Sander Gillé and Joran Vliegen defeated Marcelo Melo and Alexander Zverev in the final, 5–7, 6–3, [10–5] to win the doubles tennis title at the 2024 Monte-Carlo Masters. It was both players' first Masters 1000 title, and they became the first Belgians to win a Masters 1000 doubles title since Xavier Malisse at the 2011 Indian Wells Masters.

Ivan Dodig and Austin Krajicek were the defending champions, but lost to Gillé and Vliegen in the second round.

Matthew Ebden reclaimed the ATP No. 1 doubles ranking from his partner Rohan Bopanna after the pair lost their second round match.

==Seeds==
The top four seeds received a bye into the second round.

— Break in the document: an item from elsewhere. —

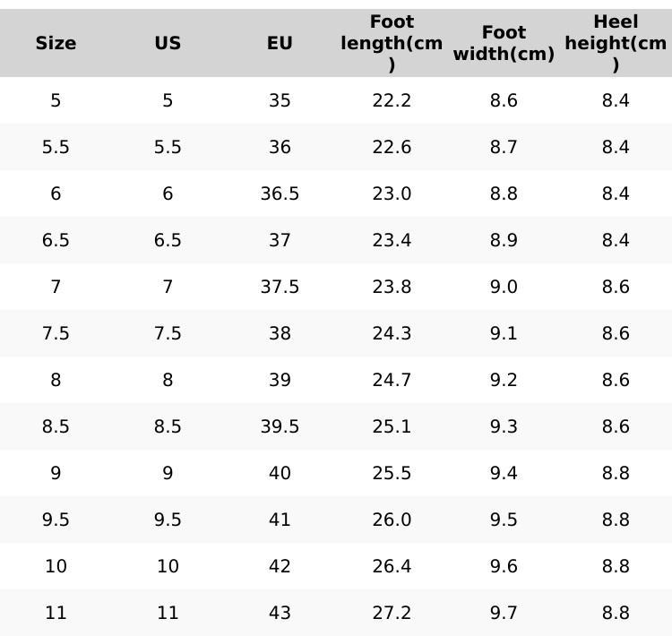
Task: Click the Heel height(cm) column header
Action: point(616,43)
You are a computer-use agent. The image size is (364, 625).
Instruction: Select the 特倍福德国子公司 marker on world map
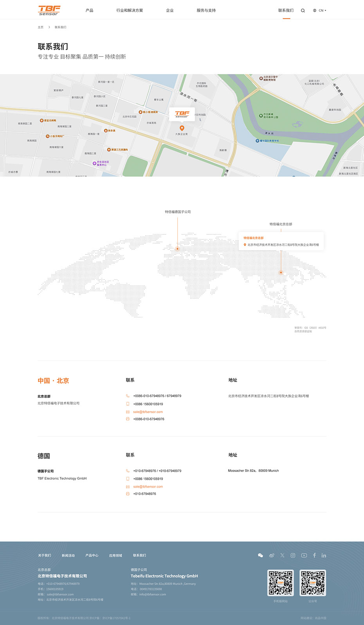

1. IND Rohan Bopanna / AUS Matthew Ebden (second round)
2. CRO Ivan Dodig / USA Austin Krajicek (second round)
3. ESP Marcel Granollers / ARG Horacio Zeballos (semifinals)
4. USA Rajeev Ram / GBR Joe Salisbury (second round)
5. MEX Santiago González / GBR Neal Skupski (first round)
6. GER Kevin Krawietz / GER Tim Pütz (quarterfinals)
7. NED Wesley Koolhof / CRO Nikola Mektić (second round)
8. ARG Máximo González / ARG Andrés Molteni (second round)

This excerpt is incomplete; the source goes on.